Is it to early to pray for Spring? I know it’s just January. But I am tired and exhausted with winter and Omicron. The thought of Spring seems soothing. I saw yesterday on New York Times, that parents with kids under 5 are in despair. The stress of the pandemic has brought many of us to our breaking point. Our children under 5 cannot become vaccinated. Omicron is surging along unperturbed. Meanwhile, every time I drop my kids under 5, I keep wondering if I am sane or insane for letting them live as if Omicron is not around the corner. Everyone at this point knows someone that had gotten the virus. And Omicron doesn’t really care. Then I looked outside my house this morning. I looked as saw black birds flocking around. It’s been awhile since I looked intently at nature and seeing these birds this morning helped me remember to live, helped me crave for Spring. The bipolar nature of weather in Saint Louis doesn’t help, but at this point the thought of birds and flowers, helped me get through feelings of exhaustion. It also inspired this little thing to keep that I wrote for myself this morning.
I keep rising again, yet things on my mind, pull me down, dragging me deep, down into the ocean foundation, the despair, failures, the self-doubt, all linger like a fortress of solid rock, pulling me down.
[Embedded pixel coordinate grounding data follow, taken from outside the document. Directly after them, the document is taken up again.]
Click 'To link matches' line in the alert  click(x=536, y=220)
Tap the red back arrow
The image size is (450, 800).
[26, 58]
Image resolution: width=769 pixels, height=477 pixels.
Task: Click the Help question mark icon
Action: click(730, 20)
I keep avoiding again, the magic, the love, burrowed deep into words that become doors, with vision among stars, words that lead to openings for healing, gifts of restoration, many I crave right now, to help me remember why all this began.
Then I remember to bloom like flowers. Black birds are all round. They see plants transitioning into flowers. I see myself initiating my flowering again. The tips of myself, becoming clusters of flowers again. Together, we are becoming a collection of meristems, generating a collection of undifferentiated cells, that slowly become organs within unpredictable environments again.
Now, I choose to keep protecting all that makes us fragile. Attracting things that help us reproduce. Generating seeds that helps us grow. All of us together, in our bright colors, keep rising again, keep coming into our bloom again.